Mas Aksa juga terlihat antusias melihat-lihat barang yang sekiranya diperlukan. Mendorong troli mengikutiku, memilih barang.
"Dek Lisa?"
Aku menoleh mendengar suara Mas Aksa memanggil seseorang. Seorang wanita berdiri membawa troli juga, di belakang Mas Aksa.
Aku mendekat saat keduanya terdiam. "Siapa, Mas?" Aku berdiri di samping Mas Aksa, menatap wanita yang diam dengan tatapan datar.
"Temen," jawab Mas Aksa. Kemudian memperkenalkanku pada wanita itu.
Aku tersenyum, mengulurkan tangan. Wanita itu hanya diam dengan tatapan sinis sekali. Terlihat jelas bahwa dia tidak menyukai. Aku menarik tanganku perlahan. Tidak enak sendiri.
"Tega kamu, Mas!" desis wanita itu dengan menatap tajam Mas Aksa. Setelah melempar tatapan permusuhan padaku, wanita itu berlalu.
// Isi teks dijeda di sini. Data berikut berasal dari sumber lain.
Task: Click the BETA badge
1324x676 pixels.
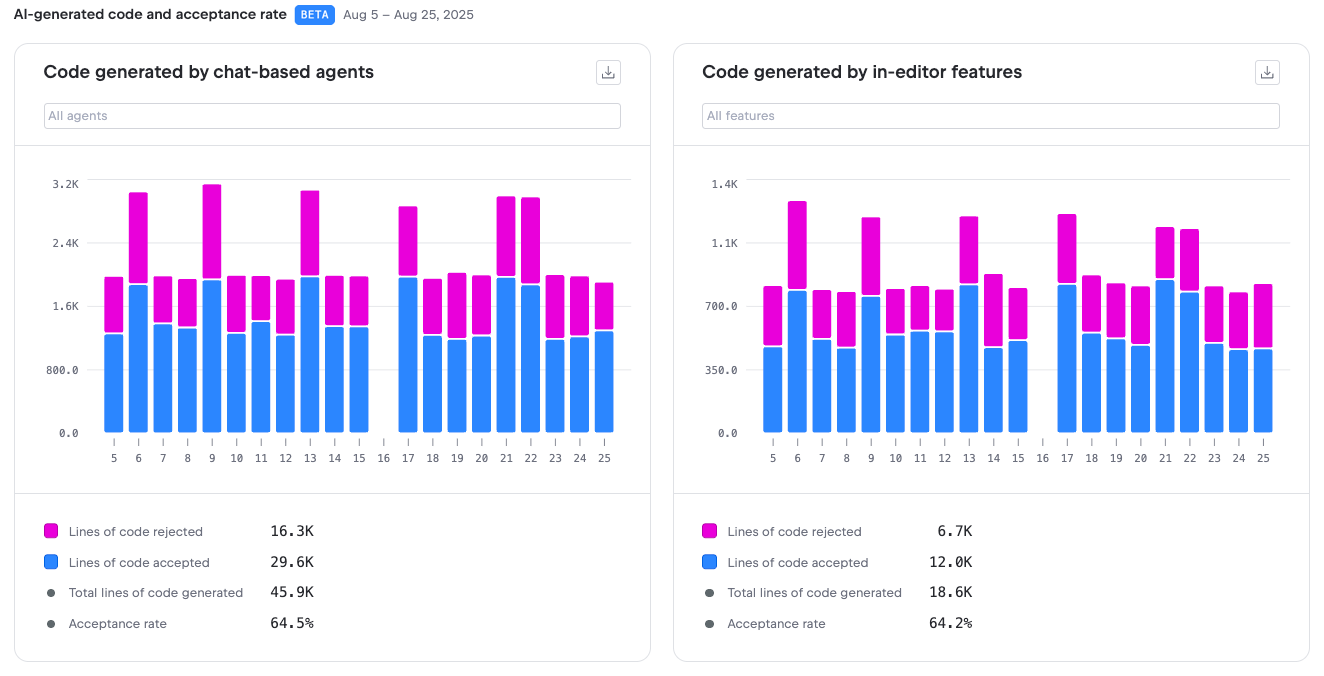Action: pos(315,15)
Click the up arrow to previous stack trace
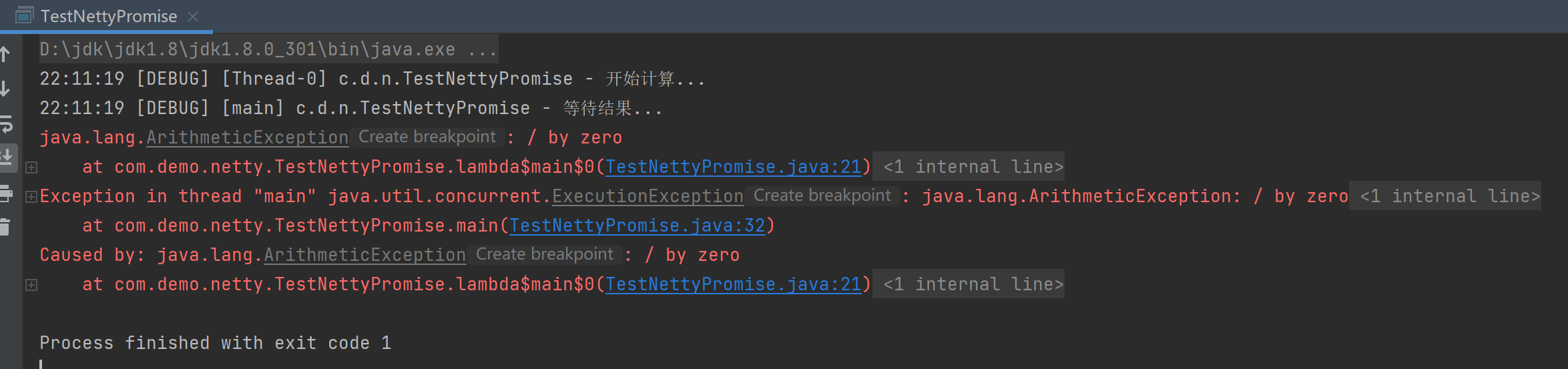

Aku semakin yakin jika wanita itu bukan sekadar teman biasa. Bagaimana mungkin seorang teman, bisa begitu tidak suka dan bersikap dingin sekali pada istri Mas Aksa.
"Gak usah dipikirkan. Dia memang begitu orangnya," kata Mas Aksa kemudian. Aku hanya mengangguk samar.
***
Wanita itu, benar-benar membuatku kepikiran. Wanita cantik dengan tampilan sederhana. Kaus lengan pendek dan celana jeans panjang. Rambutnya tebal dikuncir kuda. Namun, tatapannya jelas menyiratkan dendam pada Mas Aksa. Terlebih padaku.
Entahlah. Aku hanya tidak suka dengan wanita itu. Siapa dia? Berani bersikap seperti itu. Entah benar teman atau mantan. Yang pasti, kehadirannya walau hanya sekilas, membuat hatiku panas.
Hari ini, selesai sudah tamu undanganku. Tiba-tiba, teringat dengan akar ginseng pemberian Mama. Apa salahnya jika aku coba meminumnya.
"Itu apa, Dek?" Mas Aksa bertanya ketika aku sedang menyeduh akar ginseng tersebut.
"Akar ginseng, Mas. Mama yang kasih."
"Akar ginseng?" Satu alis Mas Aksa terangkat. Bertanya.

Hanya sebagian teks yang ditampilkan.